The exact origins of penne alla vodka are unclear and, to some extent, the subject of urban legend and folklore. The first attested recipe is in 1974, in the cookbook L'Abbuffone by the Italian actor Ugo Tognazzi; he called it pasta all'infuriata , described as a sort of pasta all'arrabbiata, made with penne, fresh peeled tomatoes, a shot of vodka, chili pepper, oil, garlic, and bay leaves. Tognazzi suggested also that, if using a Polish vodka with chili ("formidable, tremendous, very strong, very hot, deadly"), the fresh chili pepper can be omitted.

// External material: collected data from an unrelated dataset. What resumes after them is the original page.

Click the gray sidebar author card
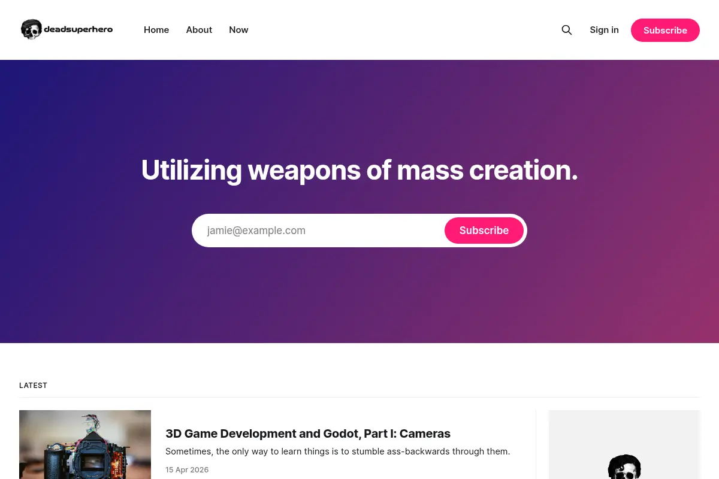This screenshot has height=479, width=719. coord(624,444)
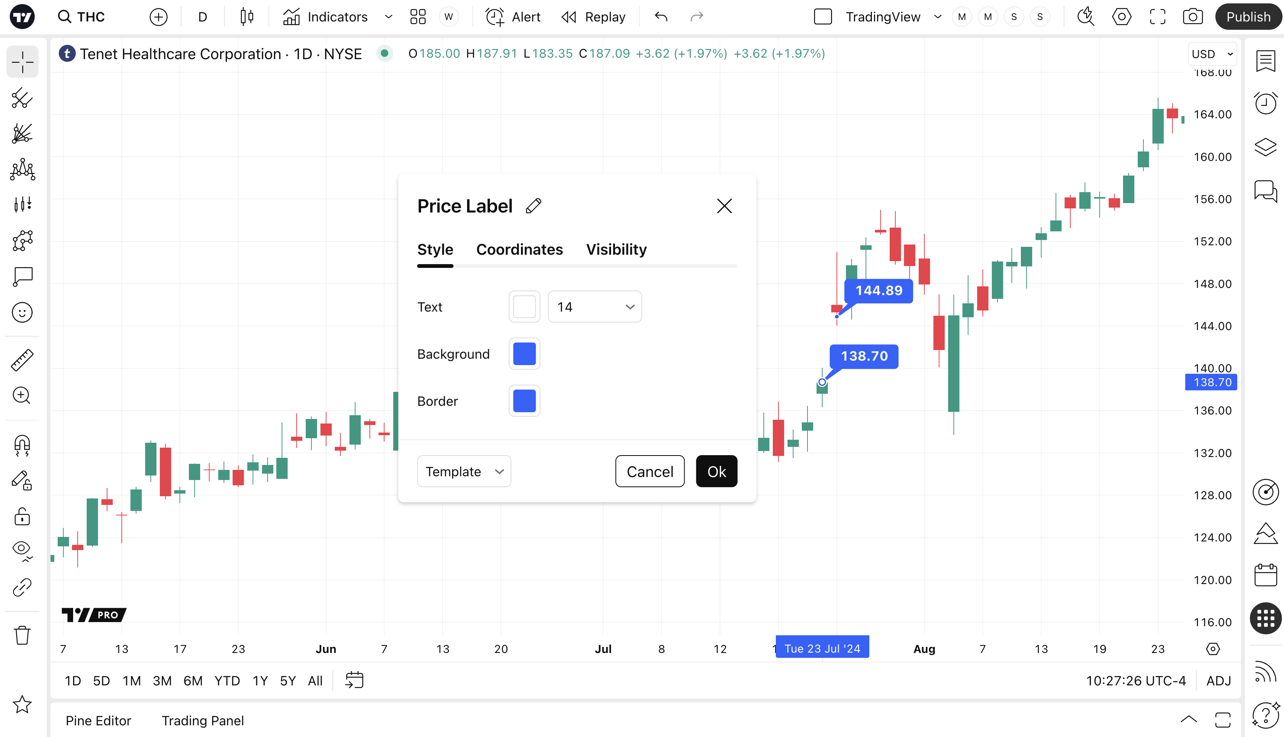Switch to the Visibility tab
The width and height of the screenshot is (1284, 737).
tap(616, 250)
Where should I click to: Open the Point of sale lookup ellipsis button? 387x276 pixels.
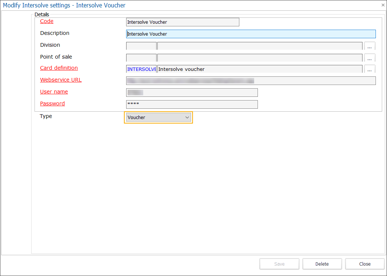tap(370, 58)
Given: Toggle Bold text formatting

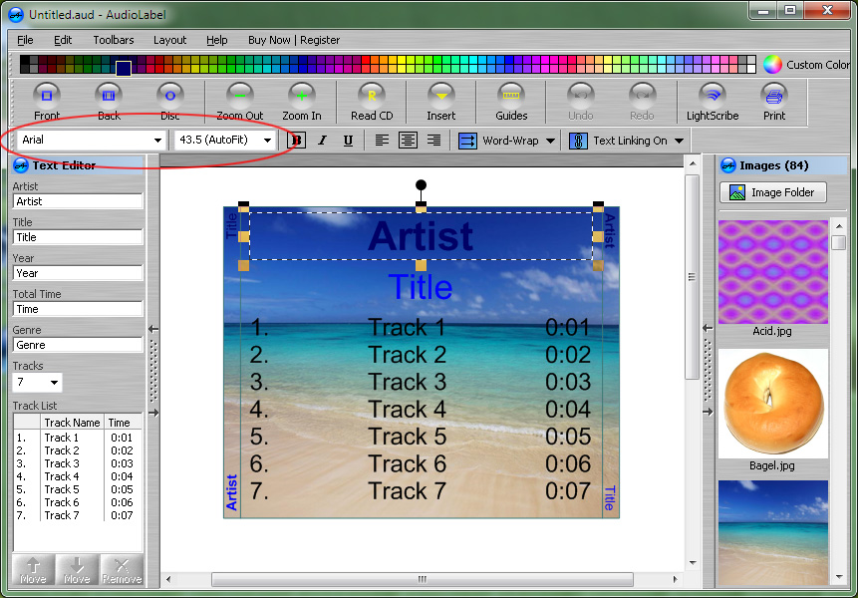Looking at the screenshot, I should click(x=296, y=141).
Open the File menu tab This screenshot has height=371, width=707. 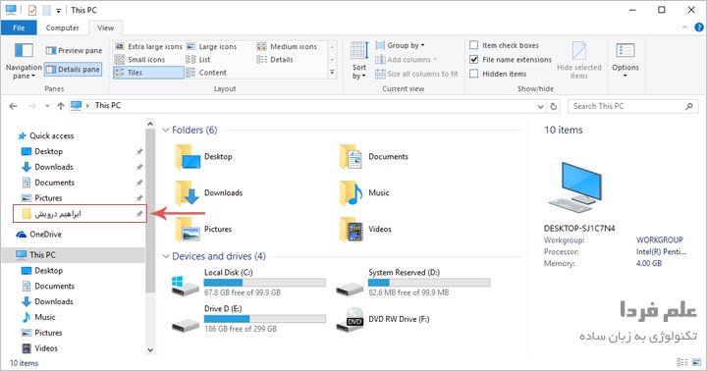tap(19, 27)
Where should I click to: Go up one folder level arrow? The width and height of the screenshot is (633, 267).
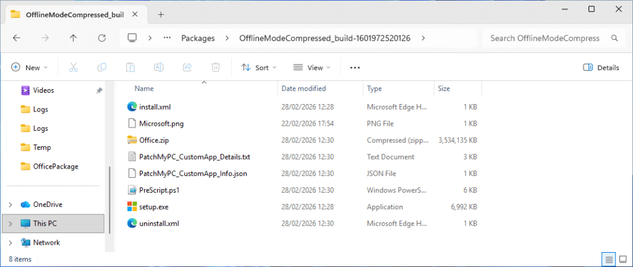coord(74,38)
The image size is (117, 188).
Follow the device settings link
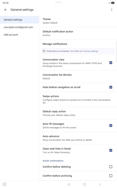click(91, 51)
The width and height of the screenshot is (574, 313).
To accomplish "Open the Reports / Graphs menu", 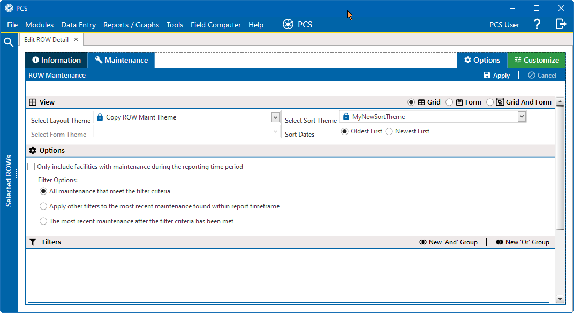I will tap(131, 24).
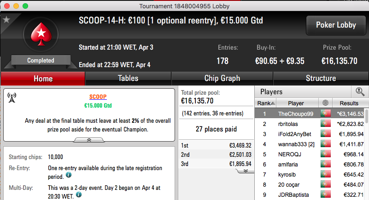Click the Multi-Day info icon
369x200 pixels.
click(x=79, y=194)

There have been multiple, often conflicting, claims to the invention and history of the dish; one author claims that it was invented at Dante, a restaurant in Bologna. One cookbook claims that it was invented in the 1980s by a Roman chef for a vodka company that wanted to popularize its product in Italy. The dish may have been common in Italy before becoming popular in America in the early 1980s. Luigi Franzese of Orsini's Restaurant in New York City claims to have improvised the dish in the 1970s when using vodka to reduce a tomato sauce, calling it Penne à la Russia. A 1979 Italian novel mentions a "sugo alla russa" which includes a glass of vodka.

On October 25, 2016, the Italian Association of Confectionery and Pasta Industries named it the symbolic dish of the 18th World Pasta Day organized in Moscow, as a symbol of friendship between Italy and Russia. Barilla later found penne alla vodka was the second most sought-after dish of pasta in search engines, behind only pasta alla bolognese.

==Composition==
The ethanol of the vodka enhances and balances the flavors of the tomato and cream. Half or more of the vodka evaporates during cooking.

Similar tomato and cream sauces without vodka are sometimes known as parma rosa or rosatella.

In the U.S., bacon or guanciale are often substituted for pancetta.

==In media==
The 2022 short documentary film Disco Sauce: The True Story of Penne Alla Vodka, directed by Roberto Serrini, examines the history, composition and variations of penne alla vodka. It features the chefs Pasquale Cozzolino, Gaetano Arnone, Jae Lee, JJ Johnson, and Jeremy Spector, and the molecular gastronomist Hervé This. Its director called it "insatiably irreverent" and a reviewer characterized it as "gonzo style". It has received multiple awards.